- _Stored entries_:
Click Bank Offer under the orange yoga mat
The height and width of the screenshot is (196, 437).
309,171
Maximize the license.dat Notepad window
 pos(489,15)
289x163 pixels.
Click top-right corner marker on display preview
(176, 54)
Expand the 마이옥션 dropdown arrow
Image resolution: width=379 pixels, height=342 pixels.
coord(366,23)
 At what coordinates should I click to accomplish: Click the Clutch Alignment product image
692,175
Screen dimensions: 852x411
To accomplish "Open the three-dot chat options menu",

- _WORK TO COMPLETE_: Give a word-for-word restatement of every record.

- _RESPONSE AREA_:
Click Bank Offer under the orange yoga mat
The height and width of the screenshot is (196, 437).
309,171
Maximize the license.dat Notepad window
 pos(489,15)
289x163 pixels.
Click top-right corner marker on display preview
(176, 54)
Expand the 마이옥션 dropdown arrow
Image resolution: width=379 pixels, height=342 pixels.
coord(366,23)
 At what coordinates should I click to accomplish: Click the Clutch Alignment product image
692,175
Screen dimensions: 852x411
To accomplish "Open the three-dot chat options menu",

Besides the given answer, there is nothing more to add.